Where You Store Body Fat Determines How Fast Your Heart Ages

Obesity's impact on the heart is well-established, but total body weight or BMI misses a critical dimension: where fat accumulates. Sex hormones shape fat distribution—men tend toward visceral and upper-body depots, women toward lower-body (gynoid) depots—yet how these sex-specific patterns influence the pace of cardiovascular ageing has been largely unexplored. This study addresses that gap with one of the largest cardiac imaging datasets assembled for this purpose.

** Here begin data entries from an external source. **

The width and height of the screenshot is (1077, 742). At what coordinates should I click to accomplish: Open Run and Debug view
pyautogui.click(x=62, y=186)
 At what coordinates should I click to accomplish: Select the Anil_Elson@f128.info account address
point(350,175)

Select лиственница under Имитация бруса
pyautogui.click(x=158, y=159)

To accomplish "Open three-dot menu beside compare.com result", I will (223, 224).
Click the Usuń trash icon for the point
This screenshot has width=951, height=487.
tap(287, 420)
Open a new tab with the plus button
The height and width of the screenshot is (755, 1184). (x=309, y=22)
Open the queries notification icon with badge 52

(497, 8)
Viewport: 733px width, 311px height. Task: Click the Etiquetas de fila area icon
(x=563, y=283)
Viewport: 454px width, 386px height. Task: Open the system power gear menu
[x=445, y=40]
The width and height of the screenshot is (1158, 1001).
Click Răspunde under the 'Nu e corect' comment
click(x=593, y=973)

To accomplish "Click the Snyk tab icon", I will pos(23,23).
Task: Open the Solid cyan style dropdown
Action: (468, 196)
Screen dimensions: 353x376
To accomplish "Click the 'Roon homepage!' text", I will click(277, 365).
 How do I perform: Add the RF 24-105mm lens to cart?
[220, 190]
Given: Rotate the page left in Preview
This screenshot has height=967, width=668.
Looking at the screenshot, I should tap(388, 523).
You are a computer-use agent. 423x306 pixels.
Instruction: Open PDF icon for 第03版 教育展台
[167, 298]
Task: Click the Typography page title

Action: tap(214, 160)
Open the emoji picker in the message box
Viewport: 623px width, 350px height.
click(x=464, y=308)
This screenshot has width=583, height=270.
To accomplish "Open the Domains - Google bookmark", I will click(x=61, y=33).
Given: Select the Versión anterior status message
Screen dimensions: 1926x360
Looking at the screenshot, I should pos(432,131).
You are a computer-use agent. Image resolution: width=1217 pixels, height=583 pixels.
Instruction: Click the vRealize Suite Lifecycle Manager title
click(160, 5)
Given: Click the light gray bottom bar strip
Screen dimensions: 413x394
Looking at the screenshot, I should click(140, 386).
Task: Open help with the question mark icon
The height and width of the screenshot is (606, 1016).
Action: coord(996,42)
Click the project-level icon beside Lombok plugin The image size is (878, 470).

The research team analyzed 21,241 participants from the UK Biobank, a large prospective cohort of community-dwelling adults aged 40–69. Using a pre-trained CatBoost machine learning model, cardiovascular age was predicted from 126 image-derived phenotypes capturing vascular distensibility, cardiac chamber volumes, myocardial strain rates, and native T1 mapping (a marker of diffuse myocardial fibrosis). A cardiovascular 'age-delta'—the gap between predicted biological age and chronological age—served as the primary outcome. Fat phenotypes were extracted from whole-body Dixon MRI and DXA scans, covering visceral adipose tissue (VAT), abdominal subcutaneous adipose tissue (ASAT), muscle adipose tissue infiltration (MATI), liver proton density fat fraction (PDFF), android fat mass, gynoid fat mass, and total trunk and whole-body fat.

Multivariable linear regression stratified by sex revealed that VAT (β = 0.656), liver fat fraction (β = 1.066), and MATI (β = 0.183) were the strongest predictors of an older cardiovascular age-delta across both sexes. Strikingly, ASAT (β = 0.432) and android fat mass (β = 0.983) were significantly associated with accelerated ageing only in males, not females. Two-sample Mendelian randomization provided genetic evidence that these associations are likely causal rather than merely correlational. Genetically predicted gynoid fat distribution was associated with a decreased (more youthful) cardiovascular age-delta, supporting the hypothesis that lower-body fat depots in women may be hormonally protected and metabolically distinct.

The study also examined the role of oestradiol, noting that pre-menopausal women appear to benefit from its protective cardiovascular effects, which may partly explain why sex-specific fat patterns translate differently into ageing outcomes. After menopause, this protection diminishes, and female fat redistribution toward visceral depots may contribute to convergence of cardiovascular risk between sexes.

These results reframe obesity as a heterogeneous condition whose cardiovascular consequences depend heavily on fat depot identity and hormonal context. Therapeutic strategies—whether pharmacological (GLP-1 agonists, visceral fat-targeting agents) or lifestyle-based—may need to be sex-stratified and depot-specific to maximize cardiovascular benefit and extend healthy lifespan.